Passage cité ->
# # # # # # #
L'ensemble de ces dispositions sont contenues dans le projet de loi ordinaire n° 166 (2012-2013), le projet de loi organique n° 165 (2012-2013) ayant pour objet de procéder à des coordinations et d'en tirer certaines conséquences dans la partie organique du code électoral.

Je vous rappellerai aussi succinctement que possible les quatre séries de dispositions et leur impact prévisible sur la parité.

Je commencerai par l'élection des conseillers départementaux au scrutin majoritaire binominal.

Les conseillers généraux sont actuellement élus, dans le cadre des cantons, au scrutin majoritaire uninominal à deux tours. C'est un mode de scrutin auquel on reconnaît traditionnellement pour mérite de faciliter l'ancrage territorial des élus. Mais nous savons aussi qu'il ne favorise pas la parité. C'est un point qui avait été rappelé lors de la discussion de la loi de réforme des collectivités territoriales du 16 décembre 2010 puisque c'est le mode de scrutin qui avait été alors retenu pour l'élection des conseillers territoriaux.

Actuellement - ce sont les chiffres publiés par l'Observatoire de la parité - les femmes ne représentent que 14 % de l'effectif des conseils généraux et trois départements sont dirigés par un conseil exclusivement masculin.

Pour y remédier, le Gouvernement propose à l'article 2 du projet de loi, de faire élire dans chaque canton du département, deux candidats de sexe différent, qui se présenteraient en binôme de candidats.

Cependant, pour maintenir inchangé l'effectif actuel des conseils généraux, l'article 3 du projet de loi propose de diviser par deux le nombre actuel de cantons.

Ces deux articles devront donc être examinés en regard.

Certes ce dispositif est mathématiquement favorable à la parité, mais son caractère nouveau peut prêter, et a d'ailleurs prêté en commission des lois, à discussion.

Conçu pour favoriser l'objectif d'égal accès des femmes et des hommes aux mandats électoraux, ce mode de scrutin devrait garantir une parité quasi mathématique dans la mesure où il débouchera, dans chaque canton, sur l'élection de deux candidats de sexe différent.

Il s'inspire d'une recommandation adoptée en juin 2010, à l'unanimité, par la délégation dans le rapport consacré par Michèle André au projet de réforme des collectivités territoriales et, plus particulièrement, au mode de scrutin envisagé pour l'élection des conseillers territoriaux.

Ce rapport avait dressé l'état des lieux suivant : la parité avait beaucoup progressé dans toutes les élections au scrutin proportionnel ; mais surtout elle avait stagné aux élections au scrutin uninominal majoritaire.

Le Conseil constitutionnel allait-il dans ces conditions censurer une loi qui privilégiait pour l'élection des conseillers territoriaux un mode de scrutin - le scrutin uninominal majoritaire à deux tours - majoritairement défavorable à la parité ? C'était peu probable, de l'avis des constitutionnalistes interrogés par la délégation. Le juge constitutionnel avait en effet déjà eu l'occasion de rappeler que le législateur devait conserver une grande latitude dans le choix du mode de scrutin et restait libre de préférer le scrutin majoritaire, même s'il s'avérait, en pratique, défavorable à la parité. On ne pouvait dans ces conditions guère « miser » sur une annulation du dispositif par le Conseil constitutionnel.
# # # # # # #
Extrait de données ->
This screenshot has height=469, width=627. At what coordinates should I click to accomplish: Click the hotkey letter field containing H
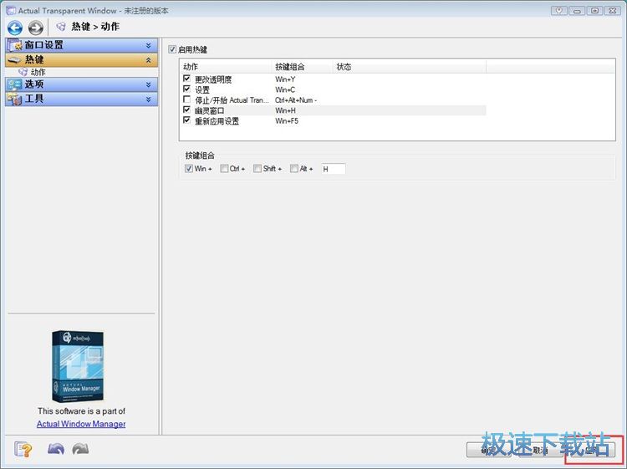coord(334,169)
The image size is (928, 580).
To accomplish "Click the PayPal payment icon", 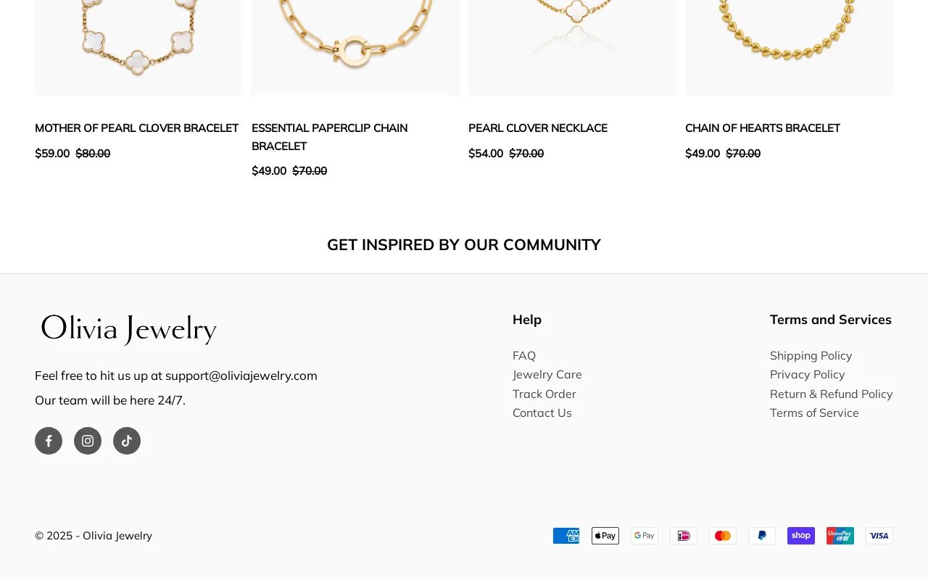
# # # # # # #
Série de consignes ->
1) D'après le passage sur la parité électorale, quelle part de l'effectif des conseils généraux les femmes représentent-elles selon l'Observatoire de la parité ?
2) Poursuivez le passage sur la parité électorale à partir de sa dernière phrase.

Réponses par consigne ->
1) Les femmes ne représentent que 14 % de l'effectif des conseils généraux.

2)
Dans une attitude constructive, la délégation, plutôt que de s'opposer au choix effectué par la majorité parlementaire et sénatoriale en faveur du scrutin majoritaire, avait recherché à l'époque un « mécanisme susceptible d'en neutraliser les effets négatifs » sur la parité.

Ce mécanisme, c'était celui de l'élection au scrutin majoritaire, dans le cadre de cantons redécoupés, d'un binôme paritaire constitué de deux candidats de sexe différent et accompagnés de deux remplaçants de sexe différent.

Pour autant, le caractère inédit de ce mode de scrutin n'est pas sans poser des interrogations.

Il est inédit en droit électoral français. Il n'existe d'ailleurs pas d'exemple de mode de scrutin comparable dans aucun autre pays, y compris au Chili, dont le mode de scrutin législatif est parfois évoqué à titre de comparaison.

Sa nouveauté ne réside pas dans l'élection de deux élus mais dans leur solidarité devant le scrutin.

On ne peut, par exemple, le comparer aux élections sénatoriales dans les départements élisant deux ou trois sénateurs où le destin de chaque candidature reste indépendant de celui des autres.

Ici, la solidarité entre les deux membres du binôme reste entière pendant toute la durée des opérations électorales : ils font une déclaration de candidature commune (article 8) ; ils ont un mandataire financier unique et un compte de campagne unique (article 11) ; l'inéligibilité d'un membre du binôme rejaillit automatiquement sur l'élection de l'autre membre, même si celui-ci n'est pas par lui-même inéligible (article 13). Autrement dit, la solidarité du binôme s'étend jusqu'à la phase contentieuse. Et si le scrutin a été vicié, le juge annule l'élection des deux membres du binôme.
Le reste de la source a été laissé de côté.